» Aim of the exercise
Rewrite the listing lines from the one containing "Click the children diamonds icon above F" through the one containing "Viewport: 425px width, 353px", inclusive, changing "screenshot" to "screen capture" and keeping everything else the same. Leave out the pictures.

start Data provided

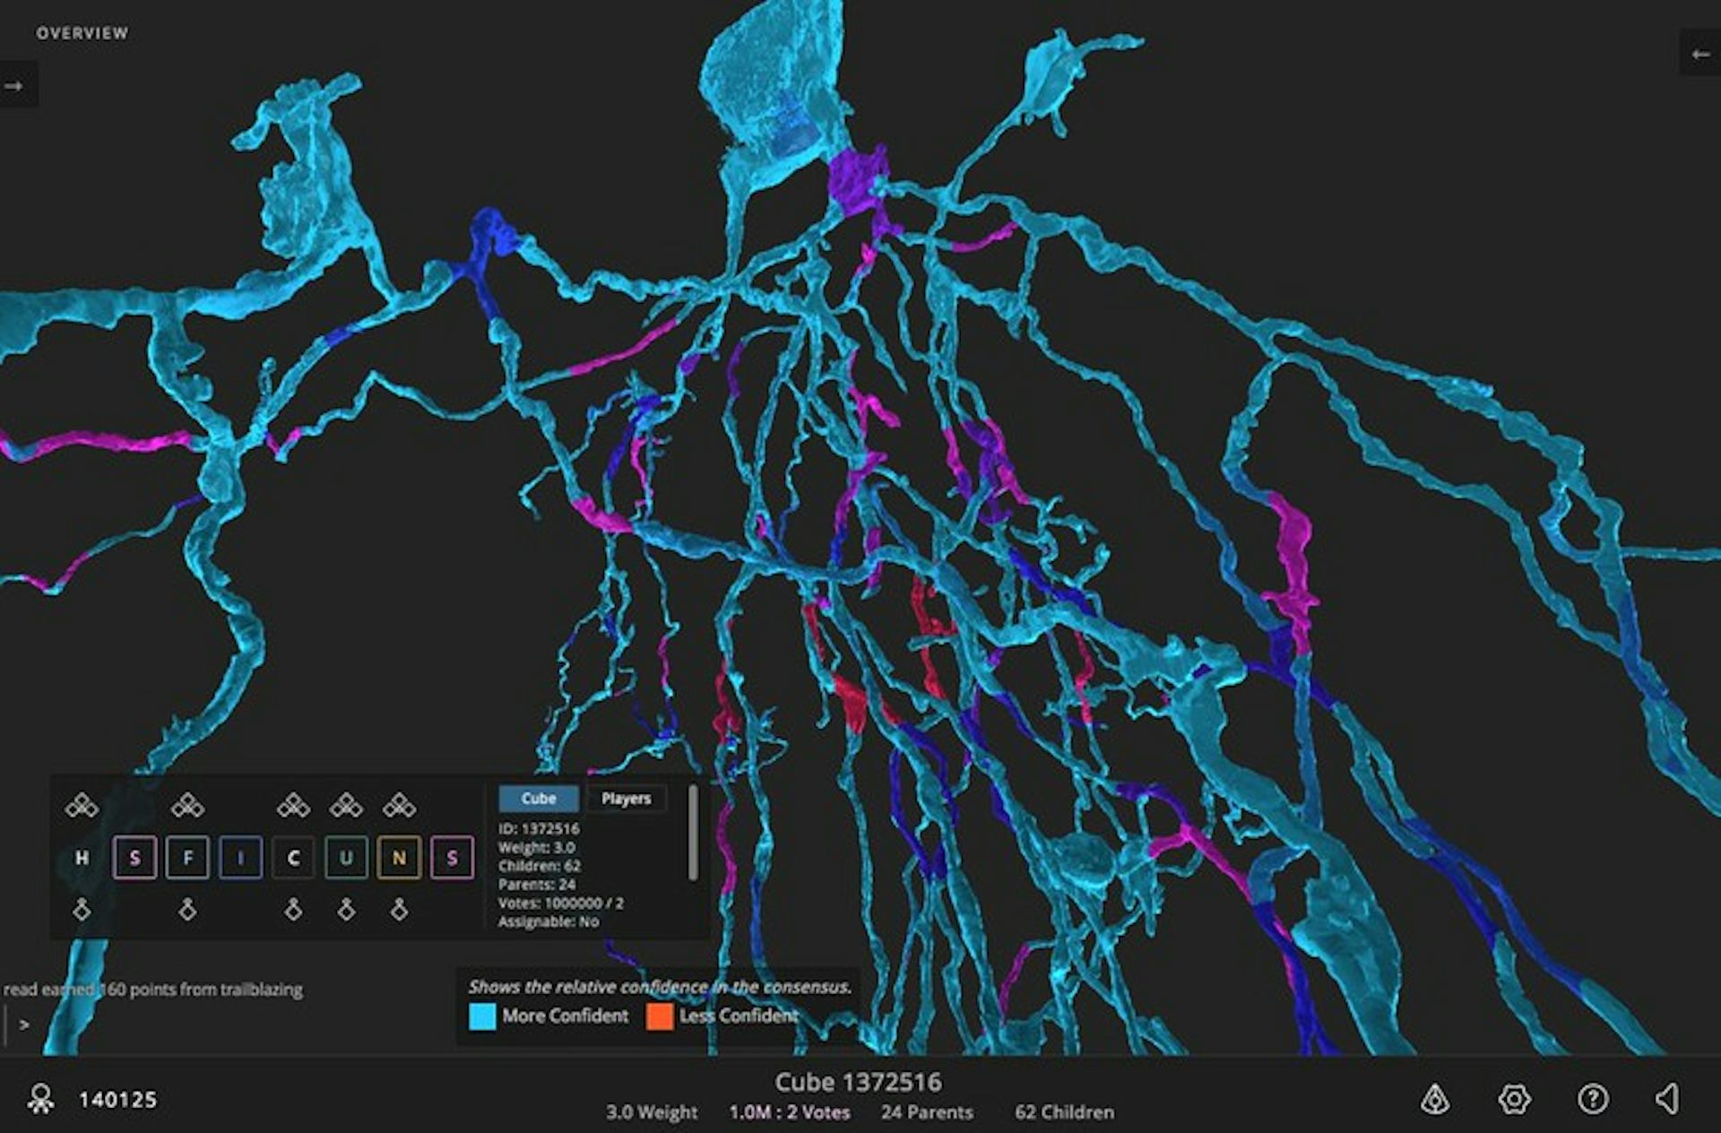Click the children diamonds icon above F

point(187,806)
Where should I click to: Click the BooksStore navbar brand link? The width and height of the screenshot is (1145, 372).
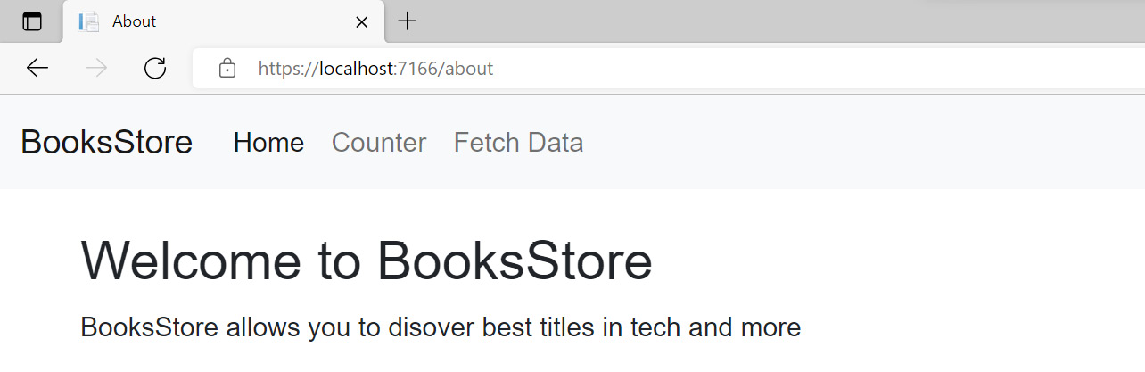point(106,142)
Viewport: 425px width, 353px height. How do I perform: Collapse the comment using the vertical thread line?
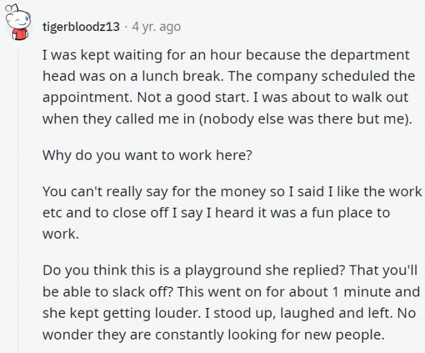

end Data provided
start Data provided

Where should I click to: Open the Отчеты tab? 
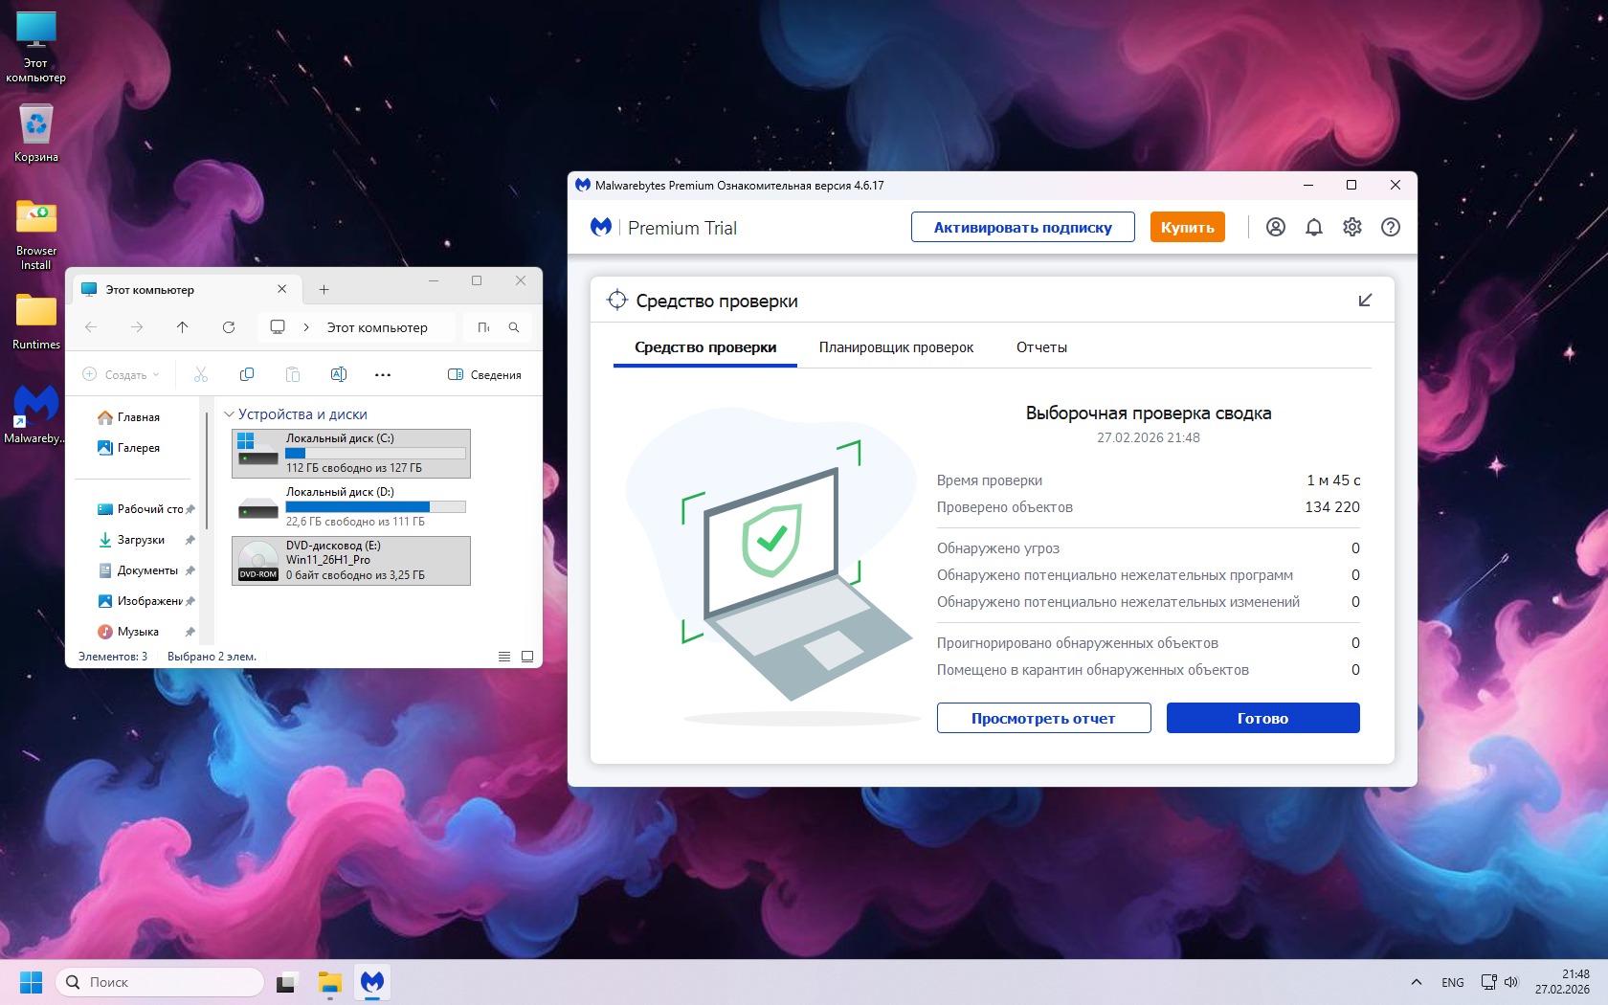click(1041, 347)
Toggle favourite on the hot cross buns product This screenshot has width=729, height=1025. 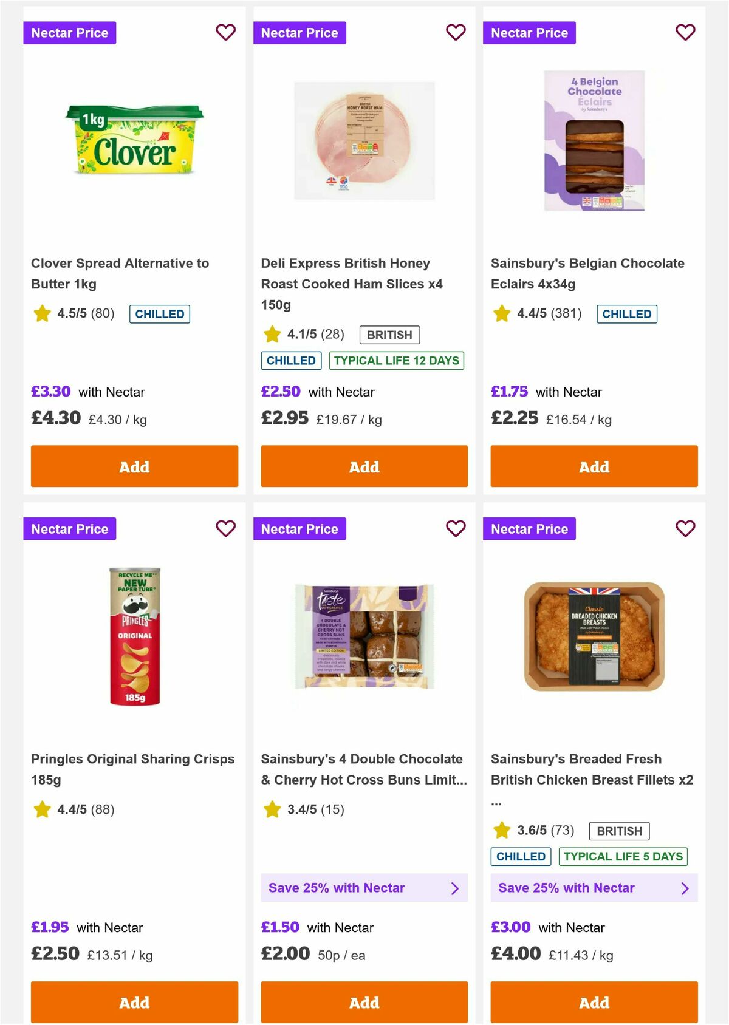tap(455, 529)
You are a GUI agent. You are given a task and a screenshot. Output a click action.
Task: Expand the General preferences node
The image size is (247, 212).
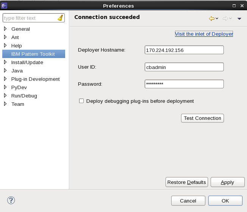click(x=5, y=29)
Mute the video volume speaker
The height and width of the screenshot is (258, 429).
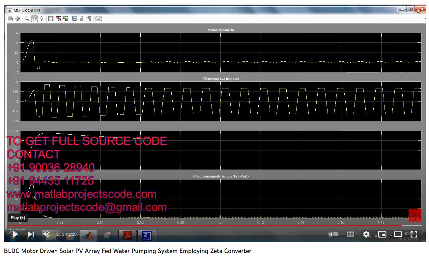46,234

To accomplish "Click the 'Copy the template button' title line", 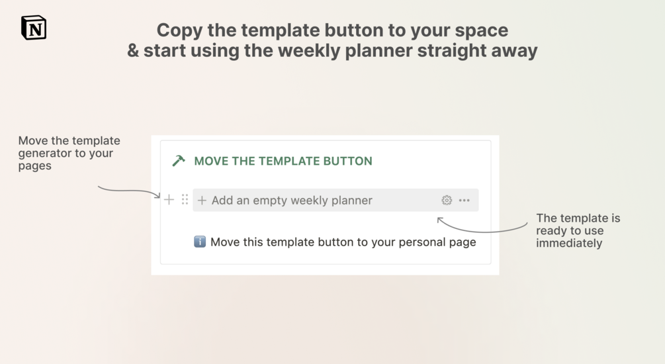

end Data provided

» Finished exercise
Click the children diamonds icon above F

point(187,806)
Where should I click to: Click the BooksStore navbar brand link? The width and height of the screen capture is (1145, 372).
point(106,142)
Viewport: 425px width, 353px height. How do I perform: Collapse the comment using the vertical thread line?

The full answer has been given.